Такова была мораль Дюма-сына. Но драматург понимал, что теряет контакт с публикой. Он сошел со своего треножника и написал «Господина Альфонса». Главную роль в этой пьесе он предназначал Декле, но актриса чувствовала себя очень плохо. Она жаловалась на боли в боку; некоторое время спустя врачи определили у нее злокачественную опухоль. Несчастная женщина, уставшая от своих триумфов, с печатью близкой смерти на лице, искала теперь только покоя.
Эме Декле — Дюма-сыну: «Я подпишу контракт только в том случае, если Вы мне категорически прикажете, да к тому же Вам придется поддерживать мою руку. Видите ли, в конце концов я уйду в монастырь, это твердо — у меня навязчивая идея. Что мне здесь делать? К чему мне вся эта суета, ухищрения, бесполезные занятия, все это ремесло паяца?»
После провала «Жены Клавдия», сильно нуждаясь в деньгах, Декле дала тридцать представлений в Лондоне. Она вернулась оттуда без сил. «Я тону у самого берега», — сказала она. Ей прописали поездку на воды — в Салиде-Беарн. Насмешка над умирающей! Последние дни жизни она провела в свой квартире на бульваре Мажанта, на четвертом этаже. Она ничего не могла есть. Лицо ее выражало теперь лишь самое жестокое страдание. «Покоя! — молила она. — Убейте меня!» Пеан считал операцию бесполезной. Декле была обречена. Священник, который исповедовал ее, сказал: «Это прекрасная душа».
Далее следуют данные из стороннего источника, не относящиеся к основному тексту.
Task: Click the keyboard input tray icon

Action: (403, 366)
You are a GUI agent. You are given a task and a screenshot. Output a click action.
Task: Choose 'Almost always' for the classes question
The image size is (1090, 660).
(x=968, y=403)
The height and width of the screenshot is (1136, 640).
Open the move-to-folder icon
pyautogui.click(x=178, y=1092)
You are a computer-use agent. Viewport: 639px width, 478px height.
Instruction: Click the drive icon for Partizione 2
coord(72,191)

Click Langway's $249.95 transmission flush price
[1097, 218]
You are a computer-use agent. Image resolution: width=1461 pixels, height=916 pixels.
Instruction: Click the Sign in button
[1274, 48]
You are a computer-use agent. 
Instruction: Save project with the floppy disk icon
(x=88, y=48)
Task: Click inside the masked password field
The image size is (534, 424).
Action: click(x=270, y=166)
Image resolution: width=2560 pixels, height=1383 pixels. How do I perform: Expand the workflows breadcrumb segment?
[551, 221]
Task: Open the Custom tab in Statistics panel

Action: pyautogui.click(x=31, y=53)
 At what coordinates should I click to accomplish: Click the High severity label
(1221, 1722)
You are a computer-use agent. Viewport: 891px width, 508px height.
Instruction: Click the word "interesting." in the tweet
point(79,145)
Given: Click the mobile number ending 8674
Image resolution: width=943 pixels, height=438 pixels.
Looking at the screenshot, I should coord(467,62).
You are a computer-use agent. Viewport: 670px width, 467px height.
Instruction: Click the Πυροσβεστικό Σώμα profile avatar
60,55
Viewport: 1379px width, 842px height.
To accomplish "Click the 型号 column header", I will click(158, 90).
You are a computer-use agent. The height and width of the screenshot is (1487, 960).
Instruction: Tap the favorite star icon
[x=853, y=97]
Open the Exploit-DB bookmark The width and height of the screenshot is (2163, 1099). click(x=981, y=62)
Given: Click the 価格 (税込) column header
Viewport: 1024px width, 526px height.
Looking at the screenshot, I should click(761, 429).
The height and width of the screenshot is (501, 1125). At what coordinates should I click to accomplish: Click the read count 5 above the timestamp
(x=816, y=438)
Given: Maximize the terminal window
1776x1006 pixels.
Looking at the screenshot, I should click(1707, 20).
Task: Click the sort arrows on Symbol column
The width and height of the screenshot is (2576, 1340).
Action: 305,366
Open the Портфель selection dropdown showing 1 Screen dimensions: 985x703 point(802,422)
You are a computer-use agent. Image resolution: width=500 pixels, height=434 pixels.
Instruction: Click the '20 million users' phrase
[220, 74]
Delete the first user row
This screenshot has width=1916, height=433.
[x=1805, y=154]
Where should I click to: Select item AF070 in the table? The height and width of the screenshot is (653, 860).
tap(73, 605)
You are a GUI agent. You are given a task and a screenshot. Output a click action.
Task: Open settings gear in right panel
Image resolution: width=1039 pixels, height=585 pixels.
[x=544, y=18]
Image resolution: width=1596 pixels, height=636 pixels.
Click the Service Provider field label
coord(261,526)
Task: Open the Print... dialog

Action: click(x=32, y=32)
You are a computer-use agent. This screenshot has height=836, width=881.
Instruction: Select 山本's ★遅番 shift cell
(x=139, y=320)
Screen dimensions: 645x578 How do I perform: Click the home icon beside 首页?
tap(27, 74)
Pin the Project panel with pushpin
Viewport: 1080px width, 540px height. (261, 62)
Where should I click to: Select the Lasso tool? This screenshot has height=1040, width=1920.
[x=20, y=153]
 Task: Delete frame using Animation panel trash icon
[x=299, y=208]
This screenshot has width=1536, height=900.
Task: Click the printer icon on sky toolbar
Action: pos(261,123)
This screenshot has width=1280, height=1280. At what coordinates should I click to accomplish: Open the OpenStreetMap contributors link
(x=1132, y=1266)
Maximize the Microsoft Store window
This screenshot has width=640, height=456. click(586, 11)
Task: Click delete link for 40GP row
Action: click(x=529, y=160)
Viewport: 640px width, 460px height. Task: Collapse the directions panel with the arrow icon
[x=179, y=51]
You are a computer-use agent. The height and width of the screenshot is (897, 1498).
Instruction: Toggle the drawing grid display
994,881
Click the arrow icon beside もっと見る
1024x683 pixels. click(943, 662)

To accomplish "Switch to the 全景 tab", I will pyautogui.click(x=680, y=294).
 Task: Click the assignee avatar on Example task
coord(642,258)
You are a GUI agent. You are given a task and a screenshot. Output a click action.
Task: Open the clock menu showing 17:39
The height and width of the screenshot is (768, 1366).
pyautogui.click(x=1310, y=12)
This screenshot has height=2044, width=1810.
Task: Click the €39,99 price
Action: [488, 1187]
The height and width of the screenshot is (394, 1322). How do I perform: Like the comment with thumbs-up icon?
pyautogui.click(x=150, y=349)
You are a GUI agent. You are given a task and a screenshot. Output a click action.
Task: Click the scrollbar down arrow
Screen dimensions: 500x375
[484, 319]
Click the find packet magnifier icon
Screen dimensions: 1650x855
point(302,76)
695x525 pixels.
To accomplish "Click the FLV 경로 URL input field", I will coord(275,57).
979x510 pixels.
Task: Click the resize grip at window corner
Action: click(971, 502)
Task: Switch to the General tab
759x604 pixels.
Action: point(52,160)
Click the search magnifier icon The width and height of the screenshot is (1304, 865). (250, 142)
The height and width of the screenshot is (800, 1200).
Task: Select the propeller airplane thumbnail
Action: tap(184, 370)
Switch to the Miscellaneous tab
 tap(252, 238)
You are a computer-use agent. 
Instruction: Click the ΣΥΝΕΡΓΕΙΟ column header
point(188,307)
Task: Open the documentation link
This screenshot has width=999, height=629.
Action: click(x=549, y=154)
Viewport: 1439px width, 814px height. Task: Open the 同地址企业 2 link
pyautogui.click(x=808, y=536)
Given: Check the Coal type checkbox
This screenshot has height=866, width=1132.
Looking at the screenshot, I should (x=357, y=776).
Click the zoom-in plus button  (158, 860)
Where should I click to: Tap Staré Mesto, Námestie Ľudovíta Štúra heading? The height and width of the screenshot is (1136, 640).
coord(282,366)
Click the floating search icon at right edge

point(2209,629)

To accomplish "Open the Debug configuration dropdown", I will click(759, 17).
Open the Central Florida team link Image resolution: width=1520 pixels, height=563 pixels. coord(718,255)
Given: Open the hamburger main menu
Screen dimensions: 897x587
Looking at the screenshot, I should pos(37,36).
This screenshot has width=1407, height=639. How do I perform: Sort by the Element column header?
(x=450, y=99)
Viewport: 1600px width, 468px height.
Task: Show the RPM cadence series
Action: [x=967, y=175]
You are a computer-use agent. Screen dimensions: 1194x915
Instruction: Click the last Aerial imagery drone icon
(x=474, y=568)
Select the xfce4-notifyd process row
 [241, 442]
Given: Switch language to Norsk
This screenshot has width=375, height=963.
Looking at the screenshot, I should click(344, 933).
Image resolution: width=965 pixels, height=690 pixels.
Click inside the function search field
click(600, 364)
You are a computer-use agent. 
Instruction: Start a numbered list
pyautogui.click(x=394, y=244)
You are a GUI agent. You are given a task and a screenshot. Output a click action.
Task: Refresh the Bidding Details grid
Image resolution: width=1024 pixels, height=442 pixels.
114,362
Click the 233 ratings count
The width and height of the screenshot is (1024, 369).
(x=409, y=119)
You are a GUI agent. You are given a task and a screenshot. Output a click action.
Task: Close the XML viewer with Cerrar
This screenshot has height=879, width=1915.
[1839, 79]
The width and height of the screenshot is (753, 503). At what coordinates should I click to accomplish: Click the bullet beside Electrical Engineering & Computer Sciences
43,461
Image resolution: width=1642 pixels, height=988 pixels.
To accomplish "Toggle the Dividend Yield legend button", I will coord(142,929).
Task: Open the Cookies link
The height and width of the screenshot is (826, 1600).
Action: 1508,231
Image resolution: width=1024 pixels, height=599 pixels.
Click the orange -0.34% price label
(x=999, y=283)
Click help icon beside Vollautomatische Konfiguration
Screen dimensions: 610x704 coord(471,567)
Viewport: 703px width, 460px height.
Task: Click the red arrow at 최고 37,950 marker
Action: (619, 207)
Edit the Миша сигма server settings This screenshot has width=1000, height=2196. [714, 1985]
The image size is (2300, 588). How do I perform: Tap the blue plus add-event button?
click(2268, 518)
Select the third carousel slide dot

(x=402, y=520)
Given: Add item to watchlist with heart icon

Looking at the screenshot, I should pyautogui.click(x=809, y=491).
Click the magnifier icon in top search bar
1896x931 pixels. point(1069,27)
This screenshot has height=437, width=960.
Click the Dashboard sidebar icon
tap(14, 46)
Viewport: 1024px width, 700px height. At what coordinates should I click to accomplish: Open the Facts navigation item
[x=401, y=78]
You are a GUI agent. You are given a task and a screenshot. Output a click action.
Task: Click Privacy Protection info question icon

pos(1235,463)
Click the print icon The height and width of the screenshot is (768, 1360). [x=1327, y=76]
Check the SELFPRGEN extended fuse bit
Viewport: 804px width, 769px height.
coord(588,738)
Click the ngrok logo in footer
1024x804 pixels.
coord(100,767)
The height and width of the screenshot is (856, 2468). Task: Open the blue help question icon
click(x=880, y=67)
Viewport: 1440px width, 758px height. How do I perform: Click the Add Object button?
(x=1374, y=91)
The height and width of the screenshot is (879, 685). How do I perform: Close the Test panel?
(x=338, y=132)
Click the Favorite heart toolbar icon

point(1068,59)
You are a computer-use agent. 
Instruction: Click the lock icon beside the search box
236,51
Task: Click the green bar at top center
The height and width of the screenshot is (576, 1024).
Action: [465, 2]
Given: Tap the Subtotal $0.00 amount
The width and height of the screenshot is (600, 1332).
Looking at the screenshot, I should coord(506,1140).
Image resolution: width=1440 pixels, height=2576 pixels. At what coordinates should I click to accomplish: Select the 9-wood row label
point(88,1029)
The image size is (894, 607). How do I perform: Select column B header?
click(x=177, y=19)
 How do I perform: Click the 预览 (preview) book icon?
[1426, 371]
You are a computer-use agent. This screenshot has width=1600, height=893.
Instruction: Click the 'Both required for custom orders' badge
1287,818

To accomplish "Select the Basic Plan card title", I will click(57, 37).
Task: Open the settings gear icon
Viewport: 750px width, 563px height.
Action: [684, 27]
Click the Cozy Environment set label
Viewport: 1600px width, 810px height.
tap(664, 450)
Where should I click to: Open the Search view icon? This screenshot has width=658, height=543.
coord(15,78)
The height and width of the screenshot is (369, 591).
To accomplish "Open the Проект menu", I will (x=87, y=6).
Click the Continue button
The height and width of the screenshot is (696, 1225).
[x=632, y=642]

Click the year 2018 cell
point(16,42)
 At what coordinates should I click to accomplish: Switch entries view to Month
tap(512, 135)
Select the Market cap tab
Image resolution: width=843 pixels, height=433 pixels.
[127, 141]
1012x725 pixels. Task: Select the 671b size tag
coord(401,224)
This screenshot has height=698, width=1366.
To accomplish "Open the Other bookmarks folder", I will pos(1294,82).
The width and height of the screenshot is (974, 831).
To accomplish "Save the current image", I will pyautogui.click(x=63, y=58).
Она умерла 8 марта 1874 года. Со дня похорон Рашели Париж не видел ни такого стечения народа, ни такой всеобщей скорби. Тысячи людей остались за дверью церкви Святого Лаврентия. На кладбище Пер-Лашез Дюма-сын произнес речь: «Она трогала наши сердца, и это свело ее в могилу — вот и вся ее история…» Он закончил душераздирающей риторической фигурой: «Диана, Фру-Фру, Лидия, Северина! Где ты? Ответа нет. Закройте глаза, взгляните на нее последний раз очами вашей памяти — больше вы ее никогда не увидите. Вслушайтесь последний раз в далекий звук этого загадочного голоса, который обволакивал и опьянял вас, словно музыка, словно благовонное курение, — больше он никогда не зазвучит для вас».